An MIT Alumni Association Publication
Professor Patrick Henry Winston ’65, SM ’67, PhD ’70

It is not just MIT's 150th anniversary, it's my 50th.

Back in 1961, in the winter of my senior year in high school, my father said, “Well, you better go see what the place is like. Change trains in Chicago and get off at the last stop.”

This was long before parents routinely showed up on campus with embarrassed offspring in tow. My father simply put me on a train at Peoria, instructing me to visit MIT. I arrived at South Station early the next day, never having gone anywhere by myself before. I was tired after my first MIT-related all nighter, this one sitting up all night on the train.

After I arrived in Kendall Square, I started wandering around the edge of the campus, scared stiff, fearful that I would end up in some forbidden laboratory where I would be yelled at or even arrested. I made my way to the river, which was frozen and cold. I walked by the Great Dome, which I remember as big. And, of course, there were all those imposing names up on the buildings—Copernicus, Darwin, Newton, and lots more.

Then, I walked up Massachusetts Avenue, and there it was: the main entrance, distinguished by a door that opened when you passed by an electric eye, a novelty in those days.

When I saw it, I knew I had found Paradise. “Ok, this is the place,” I said to myself, screwed up my courage, found B. Alden Thresher's office, got interviewed, and showed up the next fall, never to leave.

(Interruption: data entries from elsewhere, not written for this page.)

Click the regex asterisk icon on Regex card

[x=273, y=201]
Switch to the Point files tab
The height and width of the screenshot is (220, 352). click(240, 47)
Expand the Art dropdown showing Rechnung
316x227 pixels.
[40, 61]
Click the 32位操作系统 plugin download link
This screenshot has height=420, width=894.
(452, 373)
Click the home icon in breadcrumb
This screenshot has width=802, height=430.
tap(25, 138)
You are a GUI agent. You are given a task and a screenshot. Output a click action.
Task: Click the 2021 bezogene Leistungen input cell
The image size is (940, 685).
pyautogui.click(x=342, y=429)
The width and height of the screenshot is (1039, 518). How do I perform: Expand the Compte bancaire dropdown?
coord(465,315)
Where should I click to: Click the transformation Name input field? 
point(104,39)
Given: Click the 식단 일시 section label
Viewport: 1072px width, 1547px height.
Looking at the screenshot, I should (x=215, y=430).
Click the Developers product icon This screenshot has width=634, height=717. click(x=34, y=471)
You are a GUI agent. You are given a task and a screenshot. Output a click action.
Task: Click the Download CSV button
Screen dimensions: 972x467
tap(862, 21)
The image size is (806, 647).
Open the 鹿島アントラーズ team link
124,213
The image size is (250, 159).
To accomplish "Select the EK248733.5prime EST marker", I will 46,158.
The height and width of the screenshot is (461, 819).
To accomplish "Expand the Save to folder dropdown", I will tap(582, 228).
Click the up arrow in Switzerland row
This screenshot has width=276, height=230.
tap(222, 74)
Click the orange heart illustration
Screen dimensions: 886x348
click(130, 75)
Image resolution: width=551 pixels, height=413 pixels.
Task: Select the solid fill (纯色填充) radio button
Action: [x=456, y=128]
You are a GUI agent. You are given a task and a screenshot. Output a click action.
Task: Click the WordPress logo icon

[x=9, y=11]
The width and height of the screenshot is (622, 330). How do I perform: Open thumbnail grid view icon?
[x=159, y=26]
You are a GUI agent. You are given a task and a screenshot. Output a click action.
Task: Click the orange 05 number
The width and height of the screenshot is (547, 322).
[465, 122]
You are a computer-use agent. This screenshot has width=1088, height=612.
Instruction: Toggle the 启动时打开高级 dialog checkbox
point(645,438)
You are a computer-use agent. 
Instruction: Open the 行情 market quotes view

The electric eye is still there. Sadly, it doesn't work. It's function is now handled by a mat you step on. But, in a place where progress is permanent, it is nice that a few anchor points are still around, and who knows, maybe some enterprising undergraduate will update it someday with a laser in its guts.

Comments

Bill Flarsheim

Fri, 01/28/2011 10:27pm

Unlike Professor Winston, or most students today, I never visited MIT. I arrived the day before the Freshman Picnic, having never been within 200 miles of MIT before that. Later that first night, walking from Baker House back to my rush week room at Senior House, I looked up at the Great Dome and all of the famous names carved in the stone. It was hard to believe I was really there. A very heady experience for a 17 year old kid from Kentucky.

Paul Greenlee

Mon, 01/24/2011 6:41pm

For me, Calculus and Physics transformed my life. After 18.01 & 8.01 the world was different. For example, after understanding velocity, acceleration, energy and momentum, driving or even water-skiing was completely different experience.

My relationship with Professor Winston was also transformative.

I first met him (he a senior, I a freshman) in our fraternity, where he was our house tutor. His lecture on "Quizzmanship" spun my head around. Like many incoming student, I had been able to succeed in high school by brute force, by doing ALL the work. During that teaching moment, I got that working harder would not work; working smarter was the key, and that he had some brilliantly thought out techniques for thinking about how to be smarter about working smarter. I was thunderstruck by the idea that one could develop what we might now call meta-or super- heuristics about being smarter.

Some years later, (I was in and out of MIT several times.) I took his course on Artificial Intelligence. In particular I remember a class where he described some important results. "Intelligence is ephemeral" -- once you understand how to do "it," "it" no longer seems intelligent." And, in Artificial Intelligence, difficulty is inverse to perceived intelligence -- we rather easily developed machines to play championship chess, or to do symbolic math at a Master's level, but we are nowhere close to having a machine that can walk around a room as well as a cat. Those and other revelations still echo today.

And thirdly, I asked him for a recommendation for an elective. Without a pause he said "Professor Fredkin's, Problem Solving." In it's own way, that course also transformed my life.

Thank you Professor Winston.

Jon Tepper

Tue, 01/18/2011 12:24am

I Took Prof. Winston's Intro. to AI class in 1973, doing lots of weird stuff in tiny snippets of LISP, as I recall. The most unusual part was taking 12-hour quizzes and being allowed to work on them in small groups! There was a real party atmosphere as students gathered towards the deadline to turn in their work at the old Bush Room just off the Bldg. 10 lobby. Prof. Winston even provided munchies, which we very much appreciated!